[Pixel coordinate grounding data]
--- --- ---

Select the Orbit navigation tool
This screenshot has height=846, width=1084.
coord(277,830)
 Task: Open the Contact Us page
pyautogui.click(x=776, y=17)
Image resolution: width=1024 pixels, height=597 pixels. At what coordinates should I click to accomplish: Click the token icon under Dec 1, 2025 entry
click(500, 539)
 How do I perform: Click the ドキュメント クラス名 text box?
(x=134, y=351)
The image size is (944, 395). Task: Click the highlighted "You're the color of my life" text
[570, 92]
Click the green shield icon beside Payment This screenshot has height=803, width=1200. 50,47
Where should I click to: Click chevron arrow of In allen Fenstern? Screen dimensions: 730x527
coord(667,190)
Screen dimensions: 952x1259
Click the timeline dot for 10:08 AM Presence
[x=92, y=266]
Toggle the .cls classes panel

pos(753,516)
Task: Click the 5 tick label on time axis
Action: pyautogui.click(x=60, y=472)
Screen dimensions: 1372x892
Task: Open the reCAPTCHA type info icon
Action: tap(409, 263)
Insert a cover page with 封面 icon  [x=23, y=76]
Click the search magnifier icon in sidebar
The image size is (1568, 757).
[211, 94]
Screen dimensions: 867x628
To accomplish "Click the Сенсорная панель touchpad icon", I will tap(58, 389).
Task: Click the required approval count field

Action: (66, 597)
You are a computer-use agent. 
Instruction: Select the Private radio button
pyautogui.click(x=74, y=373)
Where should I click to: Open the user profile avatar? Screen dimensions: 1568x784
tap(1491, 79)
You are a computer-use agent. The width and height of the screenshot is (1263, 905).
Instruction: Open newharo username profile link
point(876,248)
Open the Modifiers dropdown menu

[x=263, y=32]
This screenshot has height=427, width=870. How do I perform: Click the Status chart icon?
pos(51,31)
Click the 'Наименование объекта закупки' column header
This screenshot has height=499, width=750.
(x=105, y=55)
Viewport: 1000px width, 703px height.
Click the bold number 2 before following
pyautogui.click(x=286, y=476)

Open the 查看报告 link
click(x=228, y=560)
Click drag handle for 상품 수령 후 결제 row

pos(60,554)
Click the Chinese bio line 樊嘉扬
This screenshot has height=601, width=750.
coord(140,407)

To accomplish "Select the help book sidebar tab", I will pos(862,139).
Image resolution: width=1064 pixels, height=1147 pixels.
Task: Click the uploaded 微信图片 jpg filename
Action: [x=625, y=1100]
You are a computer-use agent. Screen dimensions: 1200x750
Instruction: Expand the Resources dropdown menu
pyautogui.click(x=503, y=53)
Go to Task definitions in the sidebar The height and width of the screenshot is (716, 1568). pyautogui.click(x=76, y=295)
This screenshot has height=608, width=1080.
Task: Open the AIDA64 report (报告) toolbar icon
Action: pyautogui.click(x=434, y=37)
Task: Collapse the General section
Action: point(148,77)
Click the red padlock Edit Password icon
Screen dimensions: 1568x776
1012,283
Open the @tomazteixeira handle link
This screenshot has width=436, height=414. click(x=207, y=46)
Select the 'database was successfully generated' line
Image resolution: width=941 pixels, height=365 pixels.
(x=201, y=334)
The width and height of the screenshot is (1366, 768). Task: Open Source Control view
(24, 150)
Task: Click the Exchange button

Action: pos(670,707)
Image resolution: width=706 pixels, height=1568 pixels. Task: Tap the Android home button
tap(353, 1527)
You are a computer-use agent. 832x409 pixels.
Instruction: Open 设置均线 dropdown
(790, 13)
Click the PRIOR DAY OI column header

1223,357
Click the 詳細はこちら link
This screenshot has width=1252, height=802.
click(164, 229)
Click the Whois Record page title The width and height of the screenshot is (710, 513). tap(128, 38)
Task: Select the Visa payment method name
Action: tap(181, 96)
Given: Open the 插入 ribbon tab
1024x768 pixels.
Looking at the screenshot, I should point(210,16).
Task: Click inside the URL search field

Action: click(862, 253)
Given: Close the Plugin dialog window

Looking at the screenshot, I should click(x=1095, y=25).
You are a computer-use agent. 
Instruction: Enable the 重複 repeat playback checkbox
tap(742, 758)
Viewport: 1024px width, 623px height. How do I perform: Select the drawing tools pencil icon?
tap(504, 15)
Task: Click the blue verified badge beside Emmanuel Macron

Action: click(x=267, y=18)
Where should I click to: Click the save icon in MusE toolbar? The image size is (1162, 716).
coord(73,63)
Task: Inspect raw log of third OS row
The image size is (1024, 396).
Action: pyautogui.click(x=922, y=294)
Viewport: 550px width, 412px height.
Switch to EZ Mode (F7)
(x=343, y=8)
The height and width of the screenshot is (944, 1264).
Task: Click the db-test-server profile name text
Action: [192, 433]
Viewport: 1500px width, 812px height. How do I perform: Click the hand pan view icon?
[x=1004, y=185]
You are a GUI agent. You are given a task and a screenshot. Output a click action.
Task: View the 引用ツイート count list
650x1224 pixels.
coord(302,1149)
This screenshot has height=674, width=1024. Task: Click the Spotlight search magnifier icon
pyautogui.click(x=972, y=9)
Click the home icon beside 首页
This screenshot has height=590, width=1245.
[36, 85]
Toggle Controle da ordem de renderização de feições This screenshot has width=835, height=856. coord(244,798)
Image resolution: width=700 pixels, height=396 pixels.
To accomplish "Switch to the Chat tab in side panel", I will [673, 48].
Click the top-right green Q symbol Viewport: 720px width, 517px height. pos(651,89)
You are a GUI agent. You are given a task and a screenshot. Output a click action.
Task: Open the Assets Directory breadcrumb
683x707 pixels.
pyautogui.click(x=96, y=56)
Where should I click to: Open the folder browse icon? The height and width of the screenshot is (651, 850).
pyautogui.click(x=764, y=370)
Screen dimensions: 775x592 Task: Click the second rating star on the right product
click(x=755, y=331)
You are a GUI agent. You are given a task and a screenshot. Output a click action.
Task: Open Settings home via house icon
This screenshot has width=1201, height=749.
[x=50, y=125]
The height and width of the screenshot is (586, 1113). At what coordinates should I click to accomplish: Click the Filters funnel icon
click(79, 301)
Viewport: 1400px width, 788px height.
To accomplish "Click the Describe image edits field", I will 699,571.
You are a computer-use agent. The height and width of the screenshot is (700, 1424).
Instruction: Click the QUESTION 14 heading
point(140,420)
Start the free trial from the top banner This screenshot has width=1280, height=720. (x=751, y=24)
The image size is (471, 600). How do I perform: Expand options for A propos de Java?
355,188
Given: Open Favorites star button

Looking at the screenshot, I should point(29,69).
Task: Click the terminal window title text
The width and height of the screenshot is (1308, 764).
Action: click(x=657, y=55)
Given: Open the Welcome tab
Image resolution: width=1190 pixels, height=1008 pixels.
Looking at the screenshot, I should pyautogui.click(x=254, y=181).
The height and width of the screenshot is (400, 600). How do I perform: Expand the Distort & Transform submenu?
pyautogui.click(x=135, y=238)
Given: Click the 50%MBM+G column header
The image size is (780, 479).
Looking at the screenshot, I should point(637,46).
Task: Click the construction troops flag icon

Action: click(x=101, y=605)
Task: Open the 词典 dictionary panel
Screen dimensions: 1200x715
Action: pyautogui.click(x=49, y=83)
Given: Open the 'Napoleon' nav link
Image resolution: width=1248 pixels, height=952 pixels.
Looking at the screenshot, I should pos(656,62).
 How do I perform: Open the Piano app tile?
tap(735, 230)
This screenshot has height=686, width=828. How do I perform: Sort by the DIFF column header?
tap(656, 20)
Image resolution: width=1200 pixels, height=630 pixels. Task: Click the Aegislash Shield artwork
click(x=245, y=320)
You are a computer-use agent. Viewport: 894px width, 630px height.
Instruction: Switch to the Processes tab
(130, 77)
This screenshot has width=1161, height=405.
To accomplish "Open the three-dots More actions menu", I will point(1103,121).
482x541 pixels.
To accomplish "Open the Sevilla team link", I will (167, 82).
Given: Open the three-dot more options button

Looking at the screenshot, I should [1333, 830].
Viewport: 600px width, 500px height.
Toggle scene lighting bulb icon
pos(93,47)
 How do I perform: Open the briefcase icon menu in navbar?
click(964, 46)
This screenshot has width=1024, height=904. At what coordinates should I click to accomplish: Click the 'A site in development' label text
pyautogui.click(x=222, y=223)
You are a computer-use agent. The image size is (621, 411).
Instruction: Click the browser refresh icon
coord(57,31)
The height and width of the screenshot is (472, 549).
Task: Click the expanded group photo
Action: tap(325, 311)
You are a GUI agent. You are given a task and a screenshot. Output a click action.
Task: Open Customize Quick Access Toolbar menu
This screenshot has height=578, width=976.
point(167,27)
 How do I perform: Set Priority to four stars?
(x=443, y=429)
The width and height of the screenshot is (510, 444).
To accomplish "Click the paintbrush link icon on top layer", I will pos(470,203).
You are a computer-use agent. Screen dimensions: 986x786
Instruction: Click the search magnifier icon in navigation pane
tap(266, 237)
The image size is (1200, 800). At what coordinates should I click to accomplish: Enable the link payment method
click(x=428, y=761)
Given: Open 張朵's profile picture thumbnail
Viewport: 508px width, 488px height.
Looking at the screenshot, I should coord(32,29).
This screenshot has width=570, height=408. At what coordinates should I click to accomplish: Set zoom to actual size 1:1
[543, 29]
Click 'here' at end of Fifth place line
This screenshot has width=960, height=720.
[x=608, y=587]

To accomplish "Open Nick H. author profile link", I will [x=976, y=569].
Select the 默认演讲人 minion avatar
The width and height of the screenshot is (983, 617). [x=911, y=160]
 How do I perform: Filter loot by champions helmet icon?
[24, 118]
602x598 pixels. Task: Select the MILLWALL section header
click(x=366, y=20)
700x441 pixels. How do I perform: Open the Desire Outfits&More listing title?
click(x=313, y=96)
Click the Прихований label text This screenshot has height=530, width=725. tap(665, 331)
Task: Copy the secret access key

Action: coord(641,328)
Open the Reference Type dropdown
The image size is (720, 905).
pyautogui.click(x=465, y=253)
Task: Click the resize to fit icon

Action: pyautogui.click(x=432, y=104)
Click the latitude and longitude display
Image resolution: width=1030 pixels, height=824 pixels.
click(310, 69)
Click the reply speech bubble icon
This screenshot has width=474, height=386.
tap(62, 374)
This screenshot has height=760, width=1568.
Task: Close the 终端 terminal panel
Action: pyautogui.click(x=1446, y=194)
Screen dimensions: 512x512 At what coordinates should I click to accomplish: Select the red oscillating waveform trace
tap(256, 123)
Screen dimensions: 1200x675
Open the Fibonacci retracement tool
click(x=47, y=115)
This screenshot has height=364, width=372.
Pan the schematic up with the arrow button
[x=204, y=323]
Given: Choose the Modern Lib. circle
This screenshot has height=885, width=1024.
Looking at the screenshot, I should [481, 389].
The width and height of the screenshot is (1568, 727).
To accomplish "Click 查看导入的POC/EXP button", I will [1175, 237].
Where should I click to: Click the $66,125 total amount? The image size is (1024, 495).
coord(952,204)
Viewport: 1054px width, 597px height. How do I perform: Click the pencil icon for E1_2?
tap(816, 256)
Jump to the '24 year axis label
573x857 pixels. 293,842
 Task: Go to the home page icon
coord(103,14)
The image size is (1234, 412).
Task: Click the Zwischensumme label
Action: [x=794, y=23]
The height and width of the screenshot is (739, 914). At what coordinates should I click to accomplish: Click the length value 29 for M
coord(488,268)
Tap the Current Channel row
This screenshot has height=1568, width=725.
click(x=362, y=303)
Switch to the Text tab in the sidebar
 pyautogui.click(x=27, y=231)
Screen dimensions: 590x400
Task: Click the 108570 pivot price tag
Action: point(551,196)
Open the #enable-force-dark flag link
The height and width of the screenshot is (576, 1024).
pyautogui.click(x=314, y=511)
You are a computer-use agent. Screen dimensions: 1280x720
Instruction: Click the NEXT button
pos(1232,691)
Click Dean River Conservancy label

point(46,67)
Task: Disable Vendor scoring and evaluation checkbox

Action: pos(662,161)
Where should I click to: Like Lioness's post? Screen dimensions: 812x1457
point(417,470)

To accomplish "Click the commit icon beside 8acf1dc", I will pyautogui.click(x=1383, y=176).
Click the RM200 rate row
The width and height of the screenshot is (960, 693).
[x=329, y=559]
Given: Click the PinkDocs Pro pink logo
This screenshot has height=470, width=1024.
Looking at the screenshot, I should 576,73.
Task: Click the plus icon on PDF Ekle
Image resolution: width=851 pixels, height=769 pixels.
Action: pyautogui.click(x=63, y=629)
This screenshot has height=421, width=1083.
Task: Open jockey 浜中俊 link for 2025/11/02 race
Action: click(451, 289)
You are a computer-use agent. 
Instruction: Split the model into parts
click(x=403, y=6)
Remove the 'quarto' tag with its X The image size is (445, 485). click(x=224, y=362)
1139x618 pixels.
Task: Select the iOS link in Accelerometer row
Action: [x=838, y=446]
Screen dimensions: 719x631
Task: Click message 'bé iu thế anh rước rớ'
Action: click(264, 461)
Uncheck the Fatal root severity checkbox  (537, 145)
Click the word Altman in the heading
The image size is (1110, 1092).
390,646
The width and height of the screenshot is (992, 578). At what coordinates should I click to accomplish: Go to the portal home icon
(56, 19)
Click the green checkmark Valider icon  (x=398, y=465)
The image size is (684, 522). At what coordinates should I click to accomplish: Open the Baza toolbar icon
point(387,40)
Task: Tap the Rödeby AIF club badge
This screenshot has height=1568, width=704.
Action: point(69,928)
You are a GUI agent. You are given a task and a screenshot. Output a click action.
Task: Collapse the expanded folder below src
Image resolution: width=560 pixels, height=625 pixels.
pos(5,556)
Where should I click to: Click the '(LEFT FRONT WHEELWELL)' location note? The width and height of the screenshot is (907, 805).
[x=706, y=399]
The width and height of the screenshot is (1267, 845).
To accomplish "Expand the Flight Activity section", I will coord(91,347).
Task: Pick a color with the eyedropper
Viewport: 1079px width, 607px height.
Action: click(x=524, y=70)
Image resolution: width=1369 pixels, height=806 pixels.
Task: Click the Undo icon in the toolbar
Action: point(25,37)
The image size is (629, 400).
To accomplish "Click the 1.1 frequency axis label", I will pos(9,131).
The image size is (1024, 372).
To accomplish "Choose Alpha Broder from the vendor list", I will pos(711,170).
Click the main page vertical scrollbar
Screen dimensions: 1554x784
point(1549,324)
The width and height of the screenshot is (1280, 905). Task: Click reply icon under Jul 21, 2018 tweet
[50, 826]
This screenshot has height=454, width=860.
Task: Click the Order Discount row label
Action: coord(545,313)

--- --- ---

Activity | Gather each line of the records holding the string "green".

Written response |
Click the green shield icon beside Payment This screenshot has height=803, width=1200. 50,47
Click the top-right green Q symbol Viewport: 720px width, 517px height. pos(651,89)
Click the green checkmark Valider icon  (x=398, y=465)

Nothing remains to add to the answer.